La preuve de personnalité est obtenue via un « Orb », un dispositif d’imagerie biométrique permettant de scanner l’iris d’une personne ; l’image est ensuite convertie en une « chaîne impénétrable de nombres », que Worldcoin nomme un « IrisCode ». Toutes les données collectées par l’appareil sont pour le moment stockées sur le réseau Polygon, mais la société prévoit une migration vers Optimism.
Worldcoin précise que la preuve de la personnalité offre certains avantages et encore plus de fonctionnalités. Pour commencer, chaque fois qu’une personne est scannée, vérifiée et intégrée au système, elle reçoit 25 worldcoins. Par la suite, les utilisateurs disposant d’un IrisCode peuvent profiter de transactions sans frais, et en toute sécurité, vers d’autres utilisateurs vérifiés, d’un accès à des cours pour apprendre à gagner de l’argent et d’une assistance prioritaire par chat 24/7. Ce même identifiant permettra d’accéder à toutes les futures applications de la plateforme.
Un projet ambitieux, qui ne fait pas encore l’unanimité
Bien que le projet n’ait pas encore été lancé sur le marché, Worldcoin est évalué à près de 3 milliards de dollars. Au mois de mars, le magazine Fortune rapportait qu’environ 40 000 personnes se font scanner l’iris chaque semaine pour obtenir leur preuve de personnalité. La société revendique aujourd’hui plus d’1,7 million d’inscriptions et ambitionne de collecter pas moins d’un milliard de scans d’iris d’ici la fin de l’année.
L’approche est séduisante, mais certains demeurent sceptiques et s’interrogent notamment sur la sécurité des données collectées et une potentielle utilisation commerciale de ces dernières. L’authentification biométrique étant un processus unique, il n’y a pas de lien permanent entre les utilisateurs et leurs World ID. Interrogé par TechCrunch sur la possibilité qu’une clé générée par Worldcoin puisse être vendue ou cédée, Alex Blania — CEO et cofondateur de Tools for Humanity — a reconnu qu’« aucun système n’est parfait » et qu’« il ne sera jamais possible de l’empêcher complètement », mais a ajouté que l’usurpation d’identité deviendra très difficile.
Les méthodes de recrutement d’utilisateurs sont également sujettes à controverse : en échange de quelques worldcoins, TFH a convaincu des milliers de personnes issues de pays en développement, comme l’Indonésie ou le Brésil, de se faire scanner l’iris. Or, ces populations sont sans doute moins sensibilisées que d’autres à la confidentialité des données personnelles.

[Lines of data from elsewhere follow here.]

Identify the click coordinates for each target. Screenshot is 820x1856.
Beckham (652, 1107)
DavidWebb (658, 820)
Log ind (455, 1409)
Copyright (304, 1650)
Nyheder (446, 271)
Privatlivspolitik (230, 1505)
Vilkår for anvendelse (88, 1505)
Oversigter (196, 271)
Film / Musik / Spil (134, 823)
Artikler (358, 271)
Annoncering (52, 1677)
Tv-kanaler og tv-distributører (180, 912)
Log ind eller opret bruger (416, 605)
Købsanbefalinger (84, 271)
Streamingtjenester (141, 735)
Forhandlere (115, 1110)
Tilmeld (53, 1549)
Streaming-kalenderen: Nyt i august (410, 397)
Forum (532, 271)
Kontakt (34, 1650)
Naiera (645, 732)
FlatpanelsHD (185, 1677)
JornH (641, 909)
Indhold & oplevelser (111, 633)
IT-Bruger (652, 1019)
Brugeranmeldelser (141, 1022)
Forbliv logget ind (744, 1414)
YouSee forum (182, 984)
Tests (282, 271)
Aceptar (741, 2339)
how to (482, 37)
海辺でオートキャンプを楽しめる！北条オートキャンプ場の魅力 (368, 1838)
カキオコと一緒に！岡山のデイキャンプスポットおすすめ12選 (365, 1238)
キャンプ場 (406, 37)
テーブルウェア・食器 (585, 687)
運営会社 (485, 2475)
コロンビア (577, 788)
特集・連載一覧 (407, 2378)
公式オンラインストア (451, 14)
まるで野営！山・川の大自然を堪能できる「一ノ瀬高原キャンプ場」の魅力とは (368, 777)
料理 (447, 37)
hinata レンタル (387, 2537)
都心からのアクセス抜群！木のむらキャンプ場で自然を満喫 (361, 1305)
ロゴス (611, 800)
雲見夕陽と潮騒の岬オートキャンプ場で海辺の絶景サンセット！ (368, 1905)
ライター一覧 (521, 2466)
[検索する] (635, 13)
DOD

Enfin, la perspective d’un revenu universel financé par l’IA reste peu crédible pour le moment. Comme le souligne TechCrunch, Sam Altman a déjà avancé cette idée dans un tweet il y a plus d’un an. Mais il est difficile de croire que Worldcoin pourrait à lui seul lutter contre les inégalités et assurer un financement suffisant à tout un chacun, notamment sur le long terme. L’idée même du revenu universel — qui consiste en une allocation versée périodiquement par un gouvernement (donc un système centralisé) à ses citoyens — est incompatible avec la propriété collective décentralisée qui caractérise Worldcoin.
En résumé, si Worldcoin veut atteindre ses objectifs et gagner la confiance du plus grand nombre, il devra faire preuve de plus de transparence en matière de protection des données. Même si le projet est soutenu par d’importants investisseurs, il est encore trop tôt pour le considérer comme l’avenir des cryptomonnaies.